▶ [TASK DETAILS]:
Copy out the rows word for word, starting from the line that holds "Given: Click the right-align chart icon" and running through the end of the rows, with both ends included. Leave the pictures out of your answer.

■ ■ ■

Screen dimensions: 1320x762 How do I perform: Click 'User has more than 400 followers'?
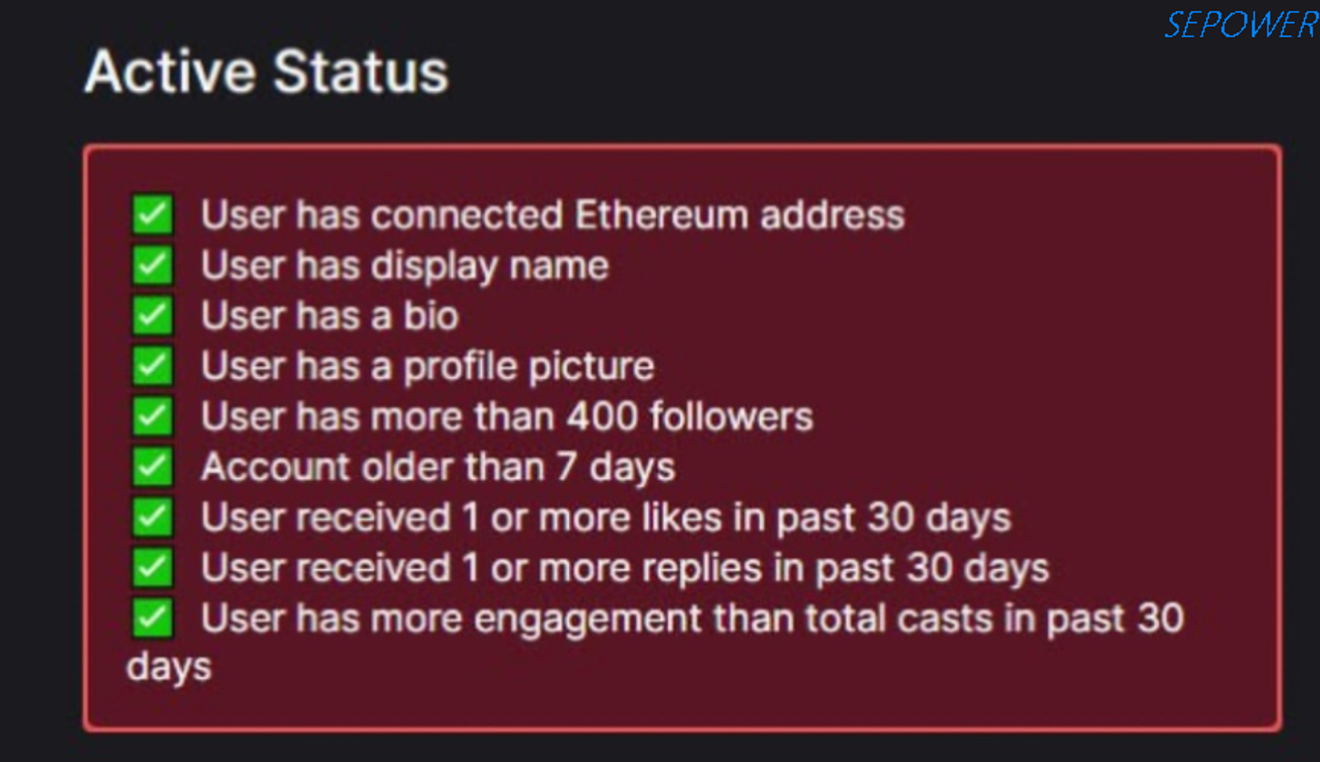pos(507,417)
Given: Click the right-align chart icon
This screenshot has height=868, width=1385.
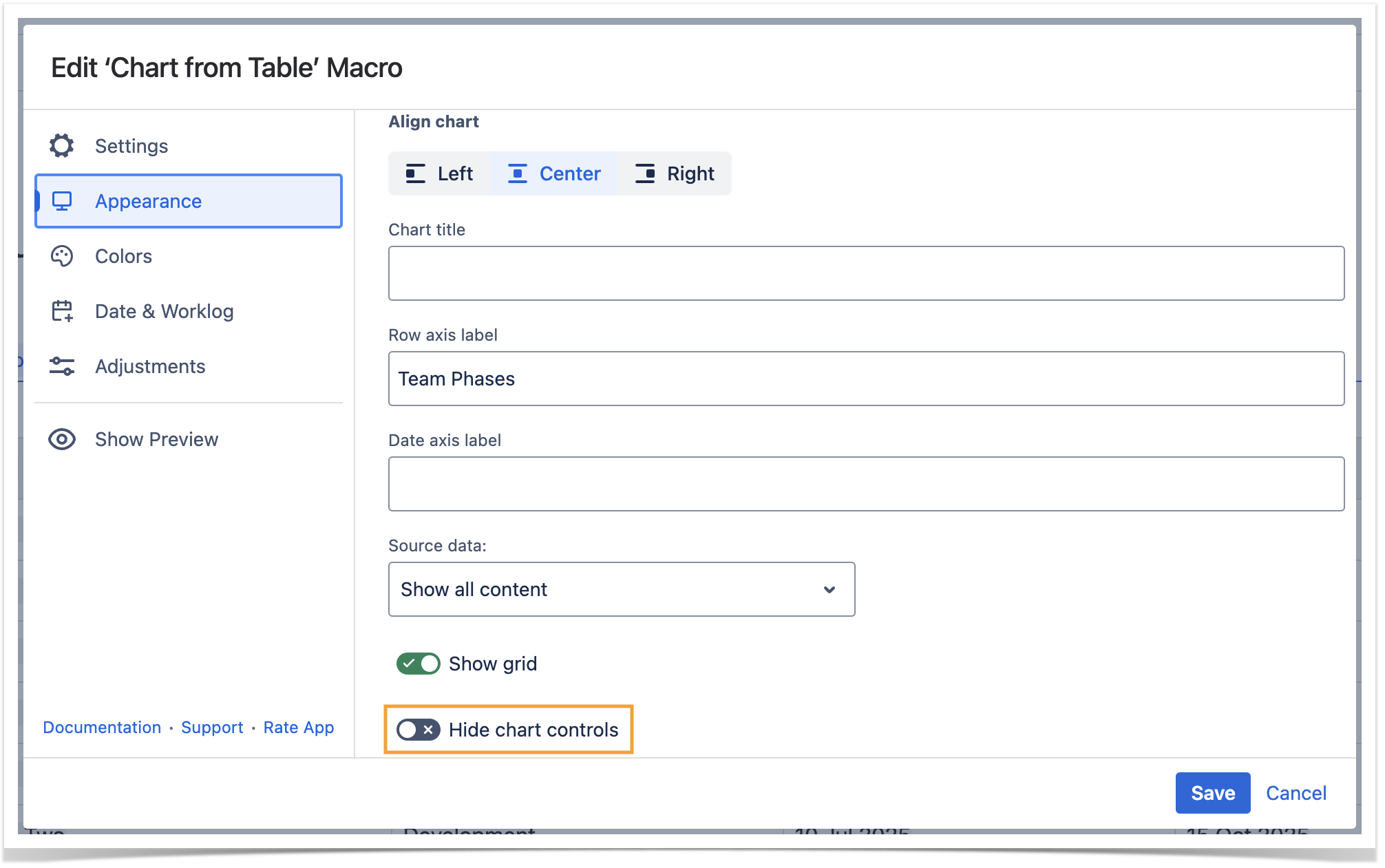Looking at the screenshot, I should [645, 173].
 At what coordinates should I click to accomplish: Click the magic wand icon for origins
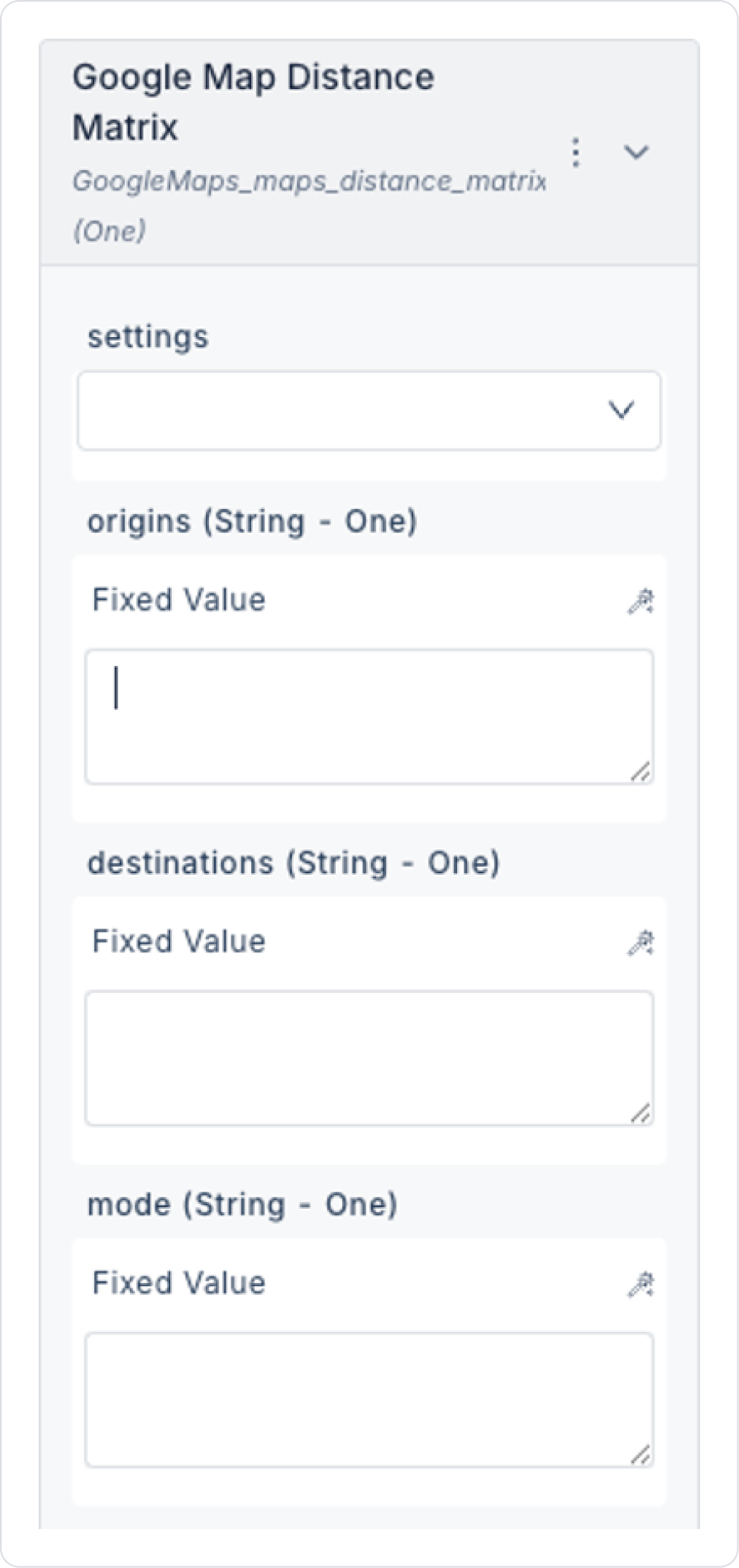pos(640,601)
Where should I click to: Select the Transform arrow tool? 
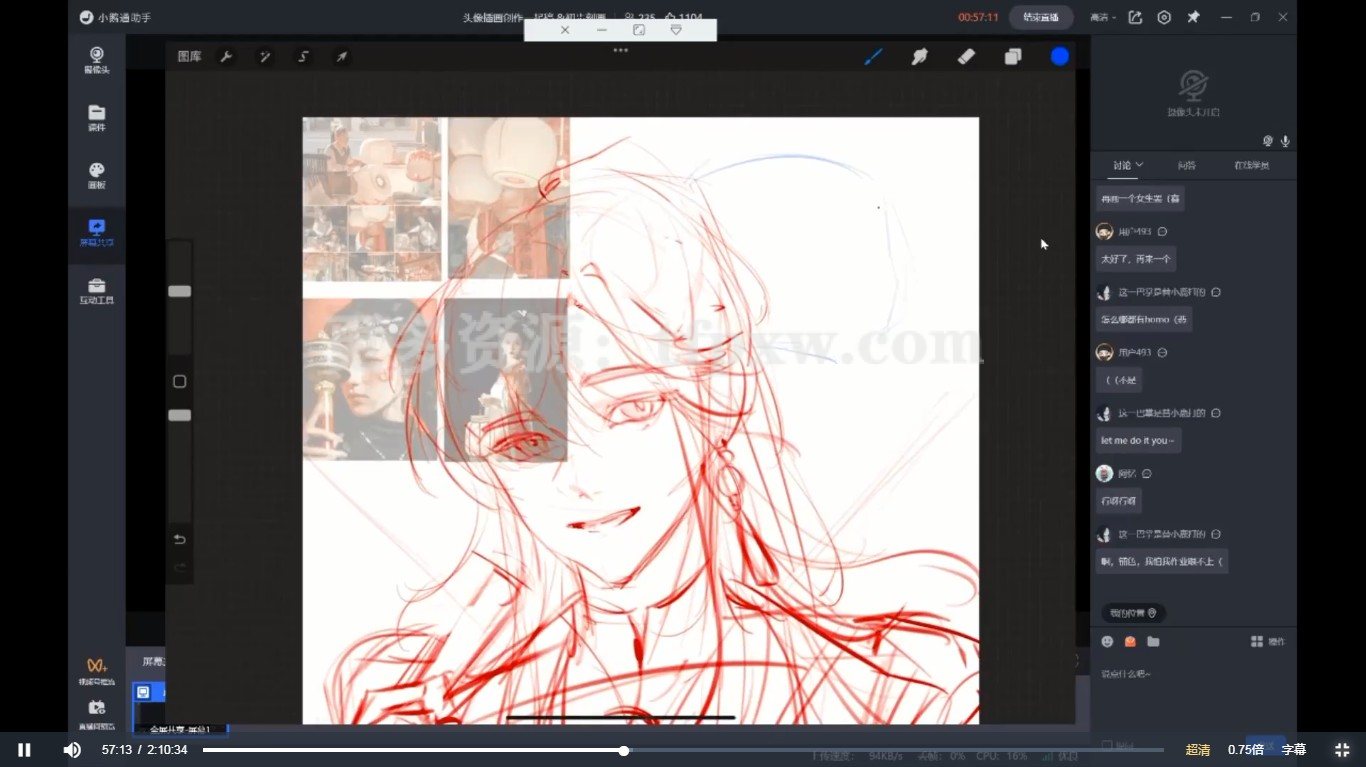click(341, 56)
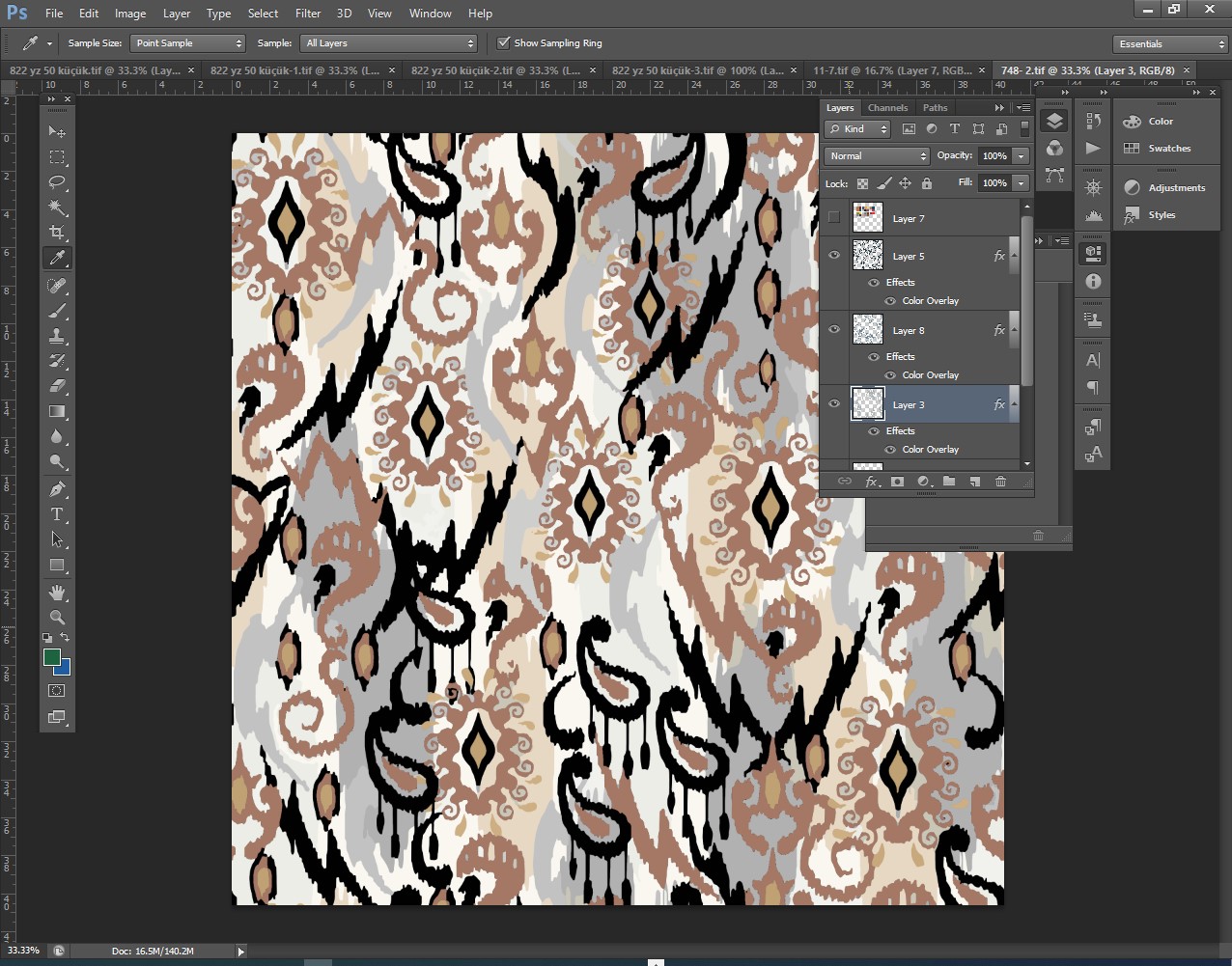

■ ■ ■

▶ [THE REPLY]:
Given: Click the right-align chart icon
This screenshot has height=868, width=1385.
Looking at the screenshot, I should [645, 173].
 At what coordinates should I click to accomplish: Click the magic wand icon for origins
pos(640,601)
Where should I click to: Select the Transform arrow tool? 
click(341, 56)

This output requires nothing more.